Records from a dataset:

┄┄┄┄┄┄

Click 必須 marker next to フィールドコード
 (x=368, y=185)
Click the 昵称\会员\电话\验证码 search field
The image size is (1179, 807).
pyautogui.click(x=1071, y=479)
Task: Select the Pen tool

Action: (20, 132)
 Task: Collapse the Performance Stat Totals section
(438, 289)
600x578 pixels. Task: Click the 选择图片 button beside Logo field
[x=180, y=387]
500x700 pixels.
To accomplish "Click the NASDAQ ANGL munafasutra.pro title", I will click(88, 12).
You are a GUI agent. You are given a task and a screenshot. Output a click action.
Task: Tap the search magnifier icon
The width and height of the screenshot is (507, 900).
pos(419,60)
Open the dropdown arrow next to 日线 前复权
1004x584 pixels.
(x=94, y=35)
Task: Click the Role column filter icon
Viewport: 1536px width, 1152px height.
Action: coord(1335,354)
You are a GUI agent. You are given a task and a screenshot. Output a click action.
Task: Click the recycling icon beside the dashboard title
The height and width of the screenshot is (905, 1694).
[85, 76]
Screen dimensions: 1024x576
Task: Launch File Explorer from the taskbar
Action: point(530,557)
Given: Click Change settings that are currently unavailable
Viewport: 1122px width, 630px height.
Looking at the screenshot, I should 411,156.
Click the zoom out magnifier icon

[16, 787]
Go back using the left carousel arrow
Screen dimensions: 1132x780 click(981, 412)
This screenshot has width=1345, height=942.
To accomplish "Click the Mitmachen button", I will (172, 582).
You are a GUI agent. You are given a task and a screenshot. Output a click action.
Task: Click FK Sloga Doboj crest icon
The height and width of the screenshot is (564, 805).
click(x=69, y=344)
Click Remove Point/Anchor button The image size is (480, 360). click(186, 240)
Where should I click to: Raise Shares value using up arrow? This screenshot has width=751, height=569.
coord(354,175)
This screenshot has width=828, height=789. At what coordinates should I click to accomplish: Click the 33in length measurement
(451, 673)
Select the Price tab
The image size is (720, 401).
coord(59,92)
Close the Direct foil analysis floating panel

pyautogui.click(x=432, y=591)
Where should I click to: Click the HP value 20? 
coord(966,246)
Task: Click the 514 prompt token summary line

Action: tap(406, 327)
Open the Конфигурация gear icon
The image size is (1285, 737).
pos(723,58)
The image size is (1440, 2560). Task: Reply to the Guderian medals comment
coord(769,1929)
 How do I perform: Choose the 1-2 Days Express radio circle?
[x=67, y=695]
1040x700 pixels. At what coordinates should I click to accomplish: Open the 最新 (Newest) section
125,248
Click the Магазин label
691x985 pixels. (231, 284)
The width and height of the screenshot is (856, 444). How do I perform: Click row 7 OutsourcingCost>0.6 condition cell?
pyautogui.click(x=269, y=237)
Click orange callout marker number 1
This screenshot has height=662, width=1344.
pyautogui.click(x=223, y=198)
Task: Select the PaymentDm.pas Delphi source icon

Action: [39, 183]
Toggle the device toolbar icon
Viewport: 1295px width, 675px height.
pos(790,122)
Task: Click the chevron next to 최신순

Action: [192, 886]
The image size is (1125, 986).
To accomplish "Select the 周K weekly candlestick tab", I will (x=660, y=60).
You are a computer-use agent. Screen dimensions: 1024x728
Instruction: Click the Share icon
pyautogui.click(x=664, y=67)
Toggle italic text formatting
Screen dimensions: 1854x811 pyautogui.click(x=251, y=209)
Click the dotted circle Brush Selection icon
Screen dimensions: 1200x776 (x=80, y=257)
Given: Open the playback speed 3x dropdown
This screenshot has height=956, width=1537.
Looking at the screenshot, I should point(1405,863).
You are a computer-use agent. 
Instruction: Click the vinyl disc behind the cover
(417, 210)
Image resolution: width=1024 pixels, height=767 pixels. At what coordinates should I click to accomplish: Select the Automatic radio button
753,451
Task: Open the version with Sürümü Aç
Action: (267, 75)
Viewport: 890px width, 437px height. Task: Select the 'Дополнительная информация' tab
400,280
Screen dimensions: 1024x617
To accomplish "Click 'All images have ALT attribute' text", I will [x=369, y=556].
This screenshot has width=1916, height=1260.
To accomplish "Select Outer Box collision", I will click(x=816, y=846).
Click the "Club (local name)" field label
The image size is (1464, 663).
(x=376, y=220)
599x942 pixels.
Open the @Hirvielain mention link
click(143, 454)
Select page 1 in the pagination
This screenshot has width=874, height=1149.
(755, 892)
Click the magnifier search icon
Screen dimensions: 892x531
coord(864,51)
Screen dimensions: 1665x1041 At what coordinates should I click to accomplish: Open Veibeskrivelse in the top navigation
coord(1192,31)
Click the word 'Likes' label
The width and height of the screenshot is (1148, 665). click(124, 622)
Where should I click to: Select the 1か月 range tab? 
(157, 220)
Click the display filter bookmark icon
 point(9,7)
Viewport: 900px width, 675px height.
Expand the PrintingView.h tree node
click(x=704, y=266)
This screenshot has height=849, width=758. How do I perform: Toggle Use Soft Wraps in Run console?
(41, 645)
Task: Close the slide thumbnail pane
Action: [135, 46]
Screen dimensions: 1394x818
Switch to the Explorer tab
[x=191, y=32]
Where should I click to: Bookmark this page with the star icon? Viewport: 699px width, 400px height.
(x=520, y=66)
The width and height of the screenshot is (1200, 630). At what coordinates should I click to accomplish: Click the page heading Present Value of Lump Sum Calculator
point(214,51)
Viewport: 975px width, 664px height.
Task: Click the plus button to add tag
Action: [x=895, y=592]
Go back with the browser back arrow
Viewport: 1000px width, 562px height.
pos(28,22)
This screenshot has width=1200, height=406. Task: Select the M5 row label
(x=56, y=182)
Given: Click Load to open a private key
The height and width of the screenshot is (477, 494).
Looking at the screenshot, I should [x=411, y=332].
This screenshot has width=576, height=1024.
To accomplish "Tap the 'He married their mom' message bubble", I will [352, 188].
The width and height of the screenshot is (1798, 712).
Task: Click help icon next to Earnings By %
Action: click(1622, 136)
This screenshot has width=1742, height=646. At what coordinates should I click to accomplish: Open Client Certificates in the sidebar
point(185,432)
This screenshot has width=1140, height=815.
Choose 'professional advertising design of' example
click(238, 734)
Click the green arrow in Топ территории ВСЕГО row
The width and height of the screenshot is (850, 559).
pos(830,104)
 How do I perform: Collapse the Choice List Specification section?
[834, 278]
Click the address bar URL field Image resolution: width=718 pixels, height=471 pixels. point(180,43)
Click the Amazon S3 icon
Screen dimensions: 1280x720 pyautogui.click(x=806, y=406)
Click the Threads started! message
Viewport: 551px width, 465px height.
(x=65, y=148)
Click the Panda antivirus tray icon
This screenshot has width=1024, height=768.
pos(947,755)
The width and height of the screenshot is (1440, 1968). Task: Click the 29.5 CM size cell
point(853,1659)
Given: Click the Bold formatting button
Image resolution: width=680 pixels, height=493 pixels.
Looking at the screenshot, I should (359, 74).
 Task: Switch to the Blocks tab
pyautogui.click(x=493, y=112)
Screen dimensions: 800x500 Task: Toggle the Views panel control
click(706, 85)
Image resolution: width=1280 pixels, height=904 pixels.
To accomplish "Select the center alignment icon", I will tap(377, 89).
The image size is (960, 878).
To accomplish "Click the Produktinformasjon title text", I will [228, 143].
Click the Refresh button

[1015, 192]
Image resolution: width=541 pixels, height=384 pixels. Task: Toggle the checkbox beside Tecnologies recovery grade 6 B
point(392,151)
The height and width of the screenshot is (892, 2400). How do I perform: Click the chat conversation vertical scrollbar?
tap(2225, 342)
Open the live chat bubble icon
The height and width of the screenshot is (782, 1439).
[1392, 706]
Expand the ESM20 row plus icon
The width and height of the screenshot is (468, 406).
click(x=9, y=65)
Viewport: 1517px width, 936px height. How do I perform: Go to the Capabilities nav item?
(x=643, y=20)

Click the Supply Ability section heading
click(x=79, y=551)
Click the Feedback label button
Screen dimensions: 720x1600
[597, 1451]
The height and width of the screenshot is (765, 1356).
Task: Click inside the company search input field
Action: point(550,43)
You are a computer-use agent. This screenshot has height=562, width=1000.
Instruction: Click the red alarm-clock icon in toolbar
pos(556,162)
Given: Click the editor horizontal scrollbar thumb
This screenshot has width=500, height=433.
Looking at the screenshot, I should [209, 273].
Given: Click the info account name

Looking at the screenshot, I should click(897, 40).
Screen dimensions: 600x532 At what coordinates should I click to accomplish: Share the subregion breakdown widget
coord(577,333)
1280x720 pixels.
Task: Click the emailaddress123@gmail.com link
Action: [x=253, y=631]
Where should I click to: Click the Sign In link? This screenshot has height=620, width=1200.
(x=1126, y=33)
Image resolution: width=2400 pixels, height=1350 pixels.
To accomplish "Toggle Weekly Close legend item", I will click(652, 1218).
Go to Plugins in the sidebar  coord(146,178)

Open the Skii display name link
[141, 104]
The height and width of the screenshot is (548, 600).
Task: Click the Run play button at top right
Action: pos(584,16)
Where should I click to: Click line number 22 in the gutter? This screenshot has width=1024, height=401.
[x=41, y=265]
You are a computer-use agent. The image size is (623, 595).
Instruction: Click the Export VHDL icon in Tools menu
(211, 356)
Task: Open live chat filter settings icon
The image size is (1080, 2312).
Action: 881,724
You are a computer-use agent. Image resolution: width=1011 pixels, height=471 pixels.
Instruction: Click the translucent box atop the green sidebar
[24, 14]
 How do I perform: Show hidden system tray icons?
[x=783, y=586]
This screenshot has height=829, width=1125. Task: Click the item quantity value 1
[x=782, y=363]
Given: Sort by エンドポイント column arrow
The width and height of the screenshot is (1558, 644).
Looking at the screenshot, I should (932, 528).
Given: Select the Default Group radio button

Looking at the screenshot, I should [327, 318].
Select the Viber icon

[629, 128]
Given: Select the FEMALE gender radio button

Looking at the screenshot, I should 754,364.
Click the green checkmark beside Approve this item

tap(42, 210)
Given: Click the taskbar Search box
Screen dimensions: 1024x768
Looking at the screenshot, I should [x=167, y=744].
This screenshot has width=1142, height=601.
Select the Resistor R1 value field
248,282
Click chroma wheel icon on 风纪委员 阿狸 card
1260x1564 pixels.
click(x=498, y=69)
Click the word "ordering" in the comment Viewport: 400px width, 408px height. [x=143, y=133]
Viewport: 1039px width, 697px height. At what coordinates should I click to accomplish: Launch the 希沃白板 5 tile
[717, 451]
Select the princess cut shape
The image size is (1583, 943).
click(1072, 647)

┄┄┄┄┄┄

Your assignment:
Copy out only the lines above from the one with "This screenshot has width=1742, height=646." to the one with "Click the Threads started! message", inclusive, exactly as they stand.

Problem solution:
This screenshot has width=1742, height=646. At what coordinates should I click to accomplish: Open Client Certificates in the sidebar
point(185,432)
This screenshot has width=1140, height=815.
Choose 'professional advertising design of' example
click(238, 734)
Click the green arrow in Топ территории ВСЕГО row
The width and height of the screenshot is (850, 559).
pos(830,104)
 How do I perform: Collapse the Choice List Specification section?
[834, 278]
Click the address bar URL field Image resolution: width=718 pixels, height=471 pixels. point(180,43)
Click the Amazon S3 icon
Screen dimensions: 1280x720 pyautogui.click(x=806, y=406)
Click the Threads started! message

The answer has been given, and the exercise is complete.